Por Lola Fernández.
Cierto es que en la diversidad hay riqueza, que lo endémico y cerrado no permite aportar matices y pluralidad, que por lo general siempre son preferibles varios puntos de vista que un solo enfoque a modo de burro con orejeras. Dicho lo cual, tampoco es difícil reconocer que hay pocas personas que acepten de buen grado que se les lleve la contraria, que se les rebata las ideas, que acaben viendo las cosas de otra manera tras aportaciones ajenas. No digo que sea imposible, pero no es lo más frecuente, lo sabemos todos; y si tocamos temas como la religión o la política, todo se acentúa y hay como un fondo pasional en la defensa del criterio personal, que a veces es algo irracional por lo extremo. Eso se ve muy claramente en las redes sociales, donde es prácticamente imposible opinar sin que quienes no están de acuerdo se lancen a la yugular, virtualmente hablando, por fortuna, para insultarte de malas maneras. Esto de Internet a veces es complicado de comprender, porque igual te censuran un tontolaba, que permiten amenazas de muerte y celebrar el dolor ajeno; es así, y no tiene demasiadas explicaciones, por lo que lo tomas o lo dejas. Está claro que el anonimato incrementa los bajos instintos y la agresividad, y que hay una corriente de odio en el mundo digital que es como un río subterráneo que transforma lo social en asocial: no en vano existen los llamados haters, que no son sino odiadores profesionales que se lanzan en tromba expresando asco, desprecio y rechazo máximo contra las mujeres, los rojos, los homosexuales, los gitanos, los negros, los moros y hasta los cristianos. Cualquier colectivo que no sea el suyo particular es una buena diana contra la que dirigir su odio extremo, y campan a sus anchas sin que nadie les corte el rollo, impidiendo cualquier debate o aportación de un pensamiento que les sea ajeno. Dan más asco del que ellos derraman, pero ahí están, y cualquiera en su sano juicio se abstiene de expresar lo que sea, pues con ellos sólo vale el insulto, y no es plan volverse de su calaña.
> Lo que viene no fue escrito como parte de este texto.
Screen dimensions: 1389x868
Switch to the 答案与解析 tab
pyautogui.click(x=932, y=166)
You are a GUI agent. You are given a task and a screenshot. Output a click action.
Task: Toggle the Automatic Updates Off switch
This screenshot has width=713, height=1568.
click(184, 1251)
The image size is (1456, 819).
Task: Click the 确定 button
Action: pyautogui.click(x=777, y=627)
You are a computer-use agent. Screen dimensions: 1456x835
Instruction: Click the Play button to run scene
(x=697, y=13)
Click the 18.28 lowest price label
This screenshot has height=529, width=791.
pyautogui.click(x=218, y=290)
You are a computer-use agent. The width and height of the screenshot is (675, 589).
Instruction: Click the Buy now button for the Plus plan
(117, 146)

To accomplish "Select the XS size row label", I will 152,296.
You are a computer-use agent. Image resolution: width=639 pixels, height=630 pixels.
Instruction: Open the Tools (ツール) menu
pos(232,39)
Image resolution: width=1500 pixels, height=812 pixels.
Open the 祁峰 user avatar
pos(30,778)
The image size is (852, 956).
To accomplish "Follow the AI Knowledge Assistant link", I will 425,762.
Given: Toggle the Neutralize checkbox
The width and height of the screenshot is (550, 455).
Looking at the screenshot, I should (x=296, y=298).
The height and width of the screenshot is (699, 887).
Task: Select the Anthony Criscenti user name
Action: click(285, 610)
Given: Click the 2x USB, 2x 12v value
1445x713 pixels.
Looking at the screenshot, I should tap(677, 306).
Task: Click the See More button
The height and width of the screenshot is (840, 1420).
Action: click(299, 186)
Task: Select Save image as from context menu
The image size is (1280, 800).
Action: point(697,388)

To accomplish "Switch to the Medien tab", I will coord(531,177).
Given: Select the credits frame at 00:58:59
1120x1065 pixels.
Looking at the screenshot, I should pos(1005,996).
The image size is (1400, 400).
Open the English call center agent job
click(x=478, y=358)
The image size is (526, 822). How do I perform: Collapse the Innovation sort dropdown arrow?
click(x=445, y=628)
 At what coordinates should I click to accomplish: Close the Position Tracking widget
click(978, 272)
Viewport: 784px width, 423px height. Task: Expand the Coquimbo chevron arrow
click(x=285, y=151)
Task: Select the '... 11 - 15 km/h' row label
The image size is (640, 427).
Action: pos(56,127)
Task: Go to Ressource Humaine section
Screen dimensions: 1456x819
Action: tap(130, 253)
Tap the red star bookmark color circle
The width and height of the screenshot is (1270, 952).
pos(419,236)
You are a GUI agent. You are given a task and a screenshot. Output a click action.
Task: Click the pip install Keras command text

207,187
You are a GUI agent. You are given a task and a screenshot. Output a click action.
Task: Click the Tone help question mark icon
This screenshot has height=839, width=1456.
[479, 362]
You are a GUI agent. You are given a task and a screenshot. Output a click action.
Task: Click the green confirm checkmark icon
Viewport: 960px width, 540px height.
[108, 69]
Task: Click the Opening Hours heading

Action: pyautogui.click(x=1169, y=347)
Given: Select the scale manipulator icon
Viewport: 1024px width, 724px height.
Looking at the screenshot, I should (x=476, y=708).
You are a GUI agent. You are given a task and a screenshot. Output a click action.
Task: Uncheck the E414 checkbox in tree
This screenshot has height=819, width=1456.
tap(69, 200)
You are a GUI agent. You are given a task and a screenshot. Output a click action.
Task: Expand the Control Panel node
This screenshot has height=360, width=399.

Más allá de este mundo de difamación en el que no caben más que la crítica destructiva y las amenazas, nada mejor que quedar con un amigo a tomar un café y hablar pausadamente de cualquier tema y de nuestras vidas personales; pero incluso esto es cada día más complejo, en este mundo de prisas sin saber por o para qué, porque mira que es absurdo correr sin motivo y sin ningún lugar al que llegar, ni antes ni después. Tenemos dentro una perenne inquietud que parece impedirnos detenernos y ralentizar nuestra vida, y olvidamos que el mundo se mueve despacito: la Tierra tarda casi 24 horas en rotar sobre su eje, y algo más de un año en trasladarse alrededor del Sol… y nosotros no paramos, como galgos corriendo en carrera tras una falsa liebre que les sirve de señuelo. No aprendemos, es increíble, siempre presas de un desasosiego que si lo analizas no se debe a nada en concreto; porque los problemas existen, por supuesto, pero no por correr más se solucionan; al contrario, mejor sentarse un momento y pensar qué podemos hacer. La cosa está en que mucho repetimos lo del valor de las pequeñas cosas, pero después parece que se nos olvida. Y a la postre, no hay como irse un rato a disfrutar de lo que nos ofrece la naturaleza, que nos basta con detenernos y admirarla, sin necesidad de adquirirla y llevarla a nuestro conjunto de cosas materiales, ese que nunca nos satisface, porque se nutre de necesidades creadas, que una vez conseguidas quieren otras nuevas, y así sucesivamente, como si fueran zanahorias que nos tientan para alcanzarlas sin que lo consigamos jamás. Nada como un tranquilo paseo a solas con nuestros pensamientos y rodeados de maravillas que están ahí para relajarnos con su belleza, sin mayor requerimiento que el mirarlas y admirarlas.